Do not delete posts after the case begins. Deleting evidence after litigation is anticipated can create a spoliation issue that is significantly worse than the post itself. If you want to clean up your profile, do it before you are represented and before litigation is contemplated. Once the case is active, leave the profile as it is and stop adding to it.

Follow Doctor's Orders

Follow the medical restrictions you have been given. If your doctor says no lifting over ten pounds, do not carry heavy bags. If your doctor restricts bending, do not garden. If your doctor limits you to sedentary work, do not help a friend move furniture. This is not about performing for a camera. It is about living consistently with your documented condition. An investigator capturing you violating your restrictions is evidence the carrier will use to argue your actual function is better than your reported function — which reduces the value of the case regardless of whether the injury is real.

If you can do more than your restrictions suggest, tell your doctor so the restrictions can be updated. Accurate restrictions that you follow are far more defensible than overstated restrictions that you violate on camera. A medical record that accurately reflects your function — what you can do, what you cannot do, and what causes pain — is far stronger evidence than a record that overstates your limitations and invites surveillance to contradict it.

Accuracy in the medical record prevents surveillance problems

The best defense against surveillance is a medical record that accurately reflects your limitations. If your medical records describe you as having moderate, specific limitations — you can lift 15 pounds but not 50, you can walk half a mile but not two miles, you can sit for an hour but not for extended periods — surveillance showing you carrying a light grocery bag or walking around the block is consistent with your documented condition. It does not contradict anything.

The problem arises when the medical record describes limitations that the surveillance contradicts. If the record says “patient is unable to lift anything” and the surveillance shows you carrying a toddler, the contradiction is damaging. The toddler may weigh 25 pounds; the medical record may have been overstated or imprecise; neither fact helps you at trial. The fix is not to manage your activities to avoid surveillance. The fix is to ensure the medical record reflects your actual condition accurately, so that what the investigator records is consistent with what the doctor documented.

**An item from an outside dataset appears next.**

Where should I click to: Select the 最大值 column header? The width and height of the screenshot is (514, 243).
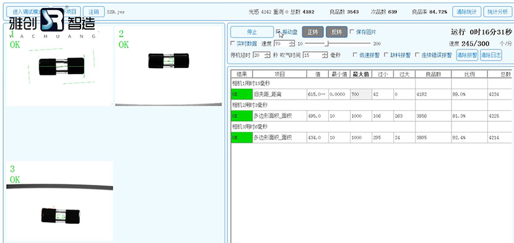(x=360, y=74)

How Schwartzapfel Holbrook advises clients on social media and surveillance

At Schwartzapfel Holbrook, we advise every client on social media and surveillance at the first meeting. We prepare clients to testify about their limitations honestly and specifically — acknowledging what they can do as well as what they cannot. Consistency between the medical record, the testimony, and daily life is the best defense against both surveillance and social media attacks.